SC: 365 days a year! We love the holiday music, and it keeps us motivated.
TFP: What’s your favorite carol?
SC: You gotta love the classics. ”Silent Night.” ”Deck the Halls.” ”Frosty the Snowman.” Mrs. Claus is partial to ”Here Comes Santa Claus,” but I have a difficult time walking around singing my own name. The elves keep me up to date by playing the new stuff. I enjoy the jazzier music. I was disappointed by last year’s Christmas CD by the Barenaked Ladies. They’re good boys, but that wasn’t their best effort.
TFP: What about the TV specials and movies?
SC: After the big trip, the large radar screen shows movies.
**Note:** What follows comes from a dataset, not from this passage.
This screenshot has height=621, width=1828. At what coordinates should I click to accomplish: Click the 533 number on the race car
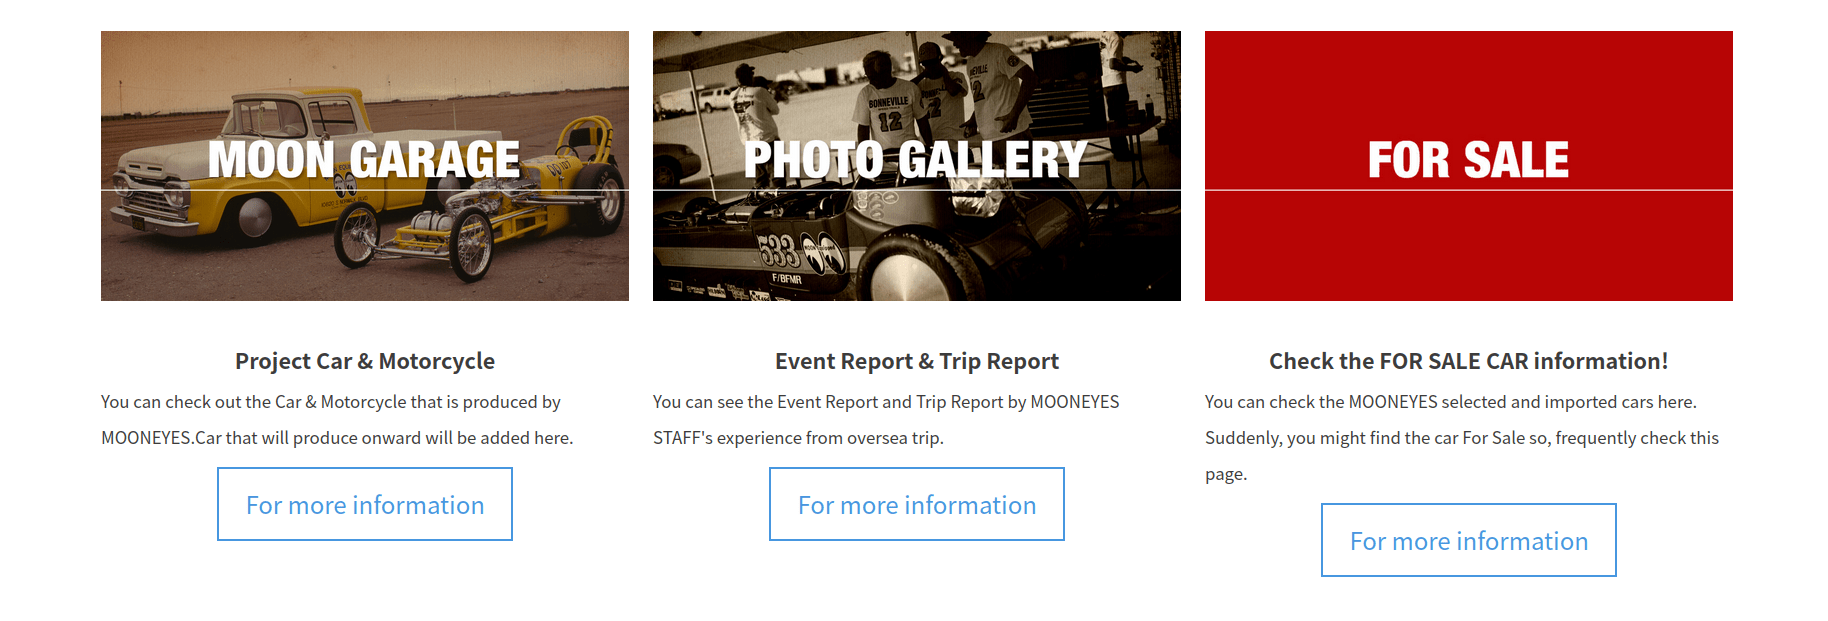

We run the Charlie Brown and Grinch specials, mixed with just about every Christmas movie you can imagine, except that terrible Tim Allen movie from last year.
TFP: Which actor did the best job of portraying you in a movie?
SC: I don’t like to play favorites, but I’ve liked seeing Ed Asner play me over the years. He has a good Santa stomach.
TFP: Does it bother you to see people dressed as you in shopping malls and parades and parties?
SC: Not at all. It’s confusing to the children sometimes, but there’s something transcendent and eternal about the suit. It makes people happy, both the wearer and the audience. I don’t like it when I hear of someone dressed as me being grumpy or unkind, but I learned a few hundred years ago that I can’t control everything.
TFP: What do you think of the illustrations that show you bowing at Christ’s manger?
SC: I reflect and respect the beliefs of the families who believe in me. Every religion of the world places me subservient to its icons, as they should. I bring joy and happiness, but spiritual fulfillment does not come from toys and games.
TFP: After all these years, do you still enjoy your work?
SC: It’s not work. Making children happy is the easiest thing in the world. I have a purpose and focus that keeps me feeling young and loved and ready for anything. The hard part, the real work, is on your end. You have to struggle to believe in me, to keep me alive. You have to push aside the delusions and cynicism of adult life to breathe life into me, to keep me real.
And I am real. I’m as real as you want me to be.